When I asked Margulis how scientists can claim to predict the climate when I don’t even know how I’ll feel after eating lunch at a restaurant, she said “no one knows.” She also surmised that the major evidence for humankind remaining in the fossil record will be a very thin layer of iron, “from the cars.” A little humility is a good thing, whether on the question of life existing throughout the cosmos on untold planets, or its being confined to our pale blue dot, quickly becoming a pinpoint as we move away from our privileged realm. As the example of those toxic calcium ions that must be exported across cell membranes by marine eukaryotic cells suggests, we humans are not the first to make a mess of things.

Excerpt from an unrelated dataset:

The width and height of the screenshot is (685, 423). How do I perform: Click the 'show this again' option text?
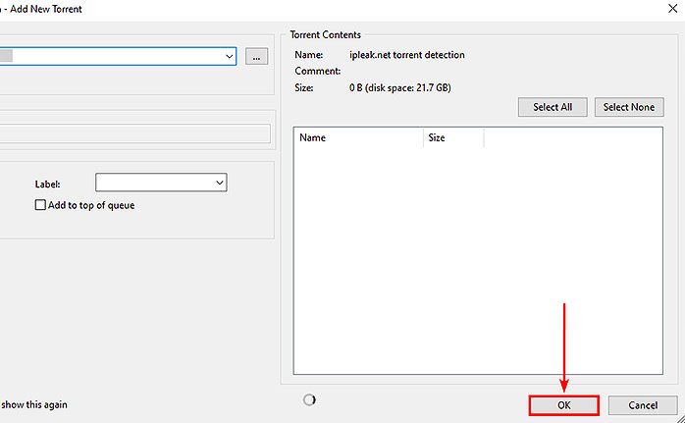pyautogui.click(x=35, y=404)
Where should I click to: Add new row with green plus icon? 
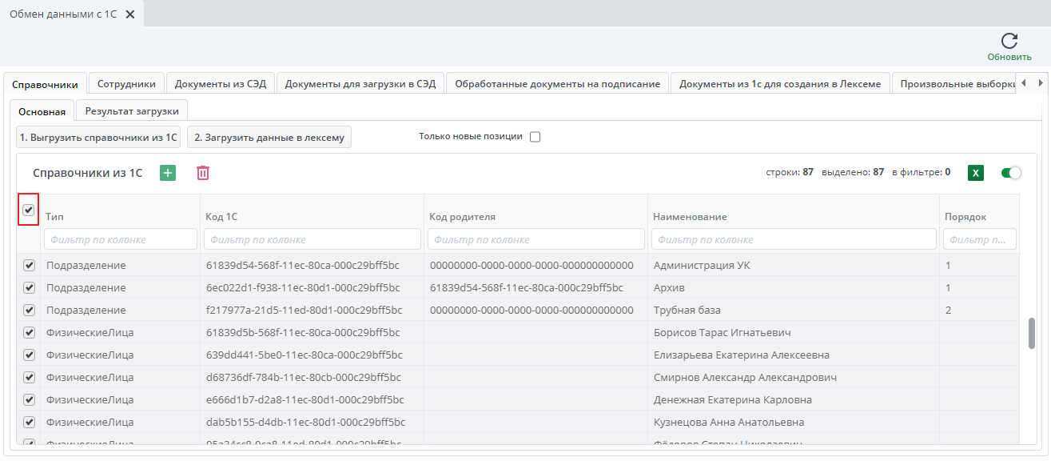(168, 173)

Elements necessary for life include cosmically common carbon, hydrogen, nitrogen, oxygen, phosphorus, and sulfur. Elements partly under Gaia’s planetary control include calcium, originally a toxin to marine eukaryotic cells, but eventually stockpiled outside multiple forms of algae as exoskeletons, such as those produced by Emiliania huxleyii in the English Channel, sometimes growing in blooms so large that they are visible by satellite as white submarine clouds. Their intricate skeletons look like Venetian blinds, and may be used accordingly, adjusting incoming levels of light. Gaian theorizers suggested that the gas dimethyl sulfide, released by the microbes, may serve as nuclei for the formation of raindrops, thus establishing a link between growth of massive blooms of plankton in the hot sun and subsequent cooling by clouds. Gaian control does not appear to have arisen from processes that are top-down, let alone ones involving nonliving computer chips. The multibillion-year complexity and ecological recycling of Gaia, the transition of calcium waste into bones and shells and skulls, of toxic O2 into a vibrant atmosphere, and so on, came about not through ape overseers but by countless individual actions, a billions-year reign of sensuous anarchies, a more-than-human ecological being maintained by countless autopoietic actions, intentional and not. Let us not forget our biological being.